The longships were characterized as graceful, long, narrow, and light, with a shallow-draft hull designed for speed. The ship's shallow draft allowed navigation in waters only one meter deep and permitted arbitrary beach landings, while its light weight enabled it to be carried over portages or used bottom-up for shelter in camps. Longships were fitted with oars along almost the entire length of the hull. Later versions had a rectangular sail on a single mast, which was used to replace or augment the effort of the rowers, particularly during long journeys.[71] The average speed of Viking ships varied from ship to ship, but lay in the range of 5–10 knots (9–19 km/h) and the maximum speed of a longship under favorable conditions was around 15 knots (28 km/h).[72] The Viking Ship Museum in Oslo houses the remains of three such ships, the Oseberg, the Gokstad and the Tune ship.[73]
Timber

Although analysis of timber samples from Viking longships shows that a variety of timbers were used to build them, oak was most often used because it was strong, durable, and rot resistant.[74] Although oak is a heavy timber, it can be easily worked by adze and axe when green (unseasoned). Generally large and prestigious ships were made from oak. Morten Ravn, a curator and researcher at the Viking Ship Museum in Roskilde, says the skaldic stanzas describe which wood species were used to craft a specific type ship or ship component. Pine (Old Norse: fura) and fir (þella), maple (hlynr), ash (askr), and linden or lime (lind), are noted, but especially oak (eik). Eik and eikikjǫlr (a keel made of oak), are used in referring to well-made ships. The size of the mast, vandlangt (long-masted), is also used to define a high-status ship.[75]
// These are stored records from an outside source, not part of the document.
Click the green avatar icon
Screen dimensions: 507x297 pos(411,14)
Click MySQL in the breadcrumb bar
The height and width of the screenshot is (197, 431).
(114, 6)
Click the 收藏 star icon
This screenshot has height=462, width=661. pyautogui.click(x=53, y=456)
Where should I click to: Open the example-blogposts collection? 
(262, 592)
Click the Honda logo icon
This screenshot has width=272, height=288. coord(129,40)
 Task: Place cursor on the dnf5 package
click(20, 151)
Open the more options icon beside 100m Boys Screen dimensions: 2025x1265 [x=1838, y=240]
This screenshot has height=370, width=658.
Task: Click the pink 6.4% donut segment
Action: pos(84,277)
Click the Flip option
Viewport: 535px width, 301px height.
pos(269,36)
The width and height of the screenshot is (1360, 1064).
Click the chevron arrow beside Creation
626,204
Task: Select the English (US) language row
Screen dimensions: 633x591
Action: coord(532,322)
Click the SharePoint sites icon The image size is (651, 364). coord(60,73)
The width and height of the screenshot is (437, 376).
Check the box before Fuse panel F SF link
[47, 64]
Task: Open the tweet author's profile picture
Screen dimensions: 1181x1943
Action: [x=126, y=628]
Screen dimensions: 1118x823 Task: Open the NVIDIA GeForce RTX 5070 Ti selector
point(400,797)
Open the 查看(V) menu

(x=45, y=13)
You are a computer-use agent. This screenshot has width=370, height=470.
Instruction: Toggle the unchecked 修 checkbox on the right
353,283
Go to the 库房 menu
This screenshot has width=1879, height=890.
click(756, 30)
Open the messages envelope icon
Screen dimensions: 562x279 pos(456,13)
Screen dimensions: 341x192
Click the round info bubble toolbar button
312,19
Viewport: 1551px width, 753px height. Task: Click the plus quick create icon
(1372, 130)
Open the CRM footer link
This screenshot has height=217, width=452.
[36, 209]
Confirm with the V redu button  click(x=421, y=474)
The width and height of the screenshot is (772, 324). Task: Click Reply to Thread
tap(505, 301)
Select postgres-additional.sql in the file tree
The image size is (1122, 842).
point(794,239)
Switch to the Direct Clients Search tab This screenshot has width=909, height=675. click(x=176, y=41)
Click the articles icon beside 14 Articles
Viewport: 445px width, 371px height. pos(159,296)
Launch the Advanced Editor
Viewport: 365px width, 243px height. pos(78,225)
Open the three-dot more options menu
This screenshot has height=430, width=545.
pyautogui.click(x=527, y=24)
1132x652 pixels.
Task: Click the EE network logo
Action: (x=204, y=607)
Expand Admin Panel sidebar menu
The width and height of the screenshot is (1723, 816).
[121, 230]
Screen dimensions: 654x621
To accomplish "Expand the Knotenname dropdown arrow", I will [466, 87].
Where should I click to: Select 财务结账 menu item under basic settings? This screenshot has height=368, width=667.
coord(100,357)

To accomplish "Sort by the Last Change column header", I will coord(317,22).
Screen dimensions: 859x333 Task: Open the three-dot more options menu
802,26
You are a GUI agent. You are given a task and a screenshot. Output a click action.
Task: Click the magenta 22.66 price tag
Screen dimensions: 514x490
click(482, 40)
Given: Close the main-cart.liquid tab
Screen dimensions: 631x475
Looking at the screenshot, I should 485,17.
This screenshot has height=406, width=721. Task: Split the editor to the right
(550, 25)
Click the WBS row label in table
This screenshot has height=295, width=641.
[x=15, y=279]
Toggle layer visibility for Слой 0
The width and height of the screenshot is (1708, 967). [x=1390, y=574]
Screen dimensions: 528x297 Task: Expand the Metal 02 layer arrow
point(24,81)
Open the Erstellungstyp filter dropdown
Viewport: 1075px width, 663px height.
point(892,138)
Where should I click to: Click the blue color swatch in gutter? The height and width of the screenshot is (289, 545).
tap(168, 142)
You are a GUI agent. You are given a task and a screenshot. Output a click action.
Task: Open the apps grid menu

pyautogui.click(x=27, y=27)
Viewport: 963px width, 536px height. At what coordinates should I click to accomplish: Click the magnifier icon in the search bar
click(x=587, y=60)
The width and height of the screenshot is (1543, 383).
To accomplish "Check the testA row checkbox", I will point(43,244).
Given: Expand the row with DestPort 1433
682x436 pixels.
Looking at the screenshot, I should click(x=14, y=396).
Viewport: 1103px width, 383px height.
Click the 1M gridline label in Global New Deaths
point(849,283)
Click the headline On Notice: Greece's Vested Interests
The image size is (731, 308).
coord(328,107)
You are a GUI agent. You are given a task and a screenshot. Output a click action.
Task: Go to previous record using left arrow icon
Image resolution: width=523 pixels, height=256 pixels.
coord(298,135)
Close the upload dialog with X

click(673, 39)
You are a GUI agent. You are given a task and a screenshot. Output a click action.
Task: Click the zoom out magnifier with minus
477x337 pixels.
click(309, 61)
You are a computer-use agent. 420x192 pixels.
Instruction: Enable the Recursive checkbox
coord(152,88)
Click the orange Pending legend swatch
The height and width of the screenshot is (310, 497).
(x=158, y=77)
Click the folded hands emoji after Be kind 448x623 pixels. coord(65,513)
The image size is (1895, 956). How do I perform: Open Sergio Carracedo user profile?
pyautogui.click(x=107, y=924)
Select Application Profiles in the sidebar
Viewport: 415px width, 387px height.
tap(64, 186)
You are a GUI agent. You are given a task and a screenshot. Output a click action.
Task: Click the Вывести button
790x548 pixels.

According to Angelo Forte, a maritime historian, Viking shipwrights used timber that had been recently cut, and may have immersed it in water to make it flexible enough to bend in the shape of the hull. They took advantage of the natural shapes of tree trunks, branches and roots to form those parts required for a ship's construction. These are very strong because they are aligned with the tree's fibres. Tall, straight trees were most suitable for working into masts, keels, and planking for the hull. The forestem and sternpost would be carved as single pieces from curved trunks. Forked branches were made into floor timbers, and curved ones were made into frames. The natural bend where a trunk joined a root was optimal for fashioning into knees, used as braces to stiffen the joint between two pieces of timber fastened at angles to each other.[76] Boatbuilders chose a log with a branch that had the correct shape. Generally made from a straight piece of timber and fastened using a knee in each side of the hull, biti were the cross beams that functioned as the rower's seat. They are an essential part of the frame—a bite with its floor timber, knee and futtocks is the stiffest joinery in the boat.[77]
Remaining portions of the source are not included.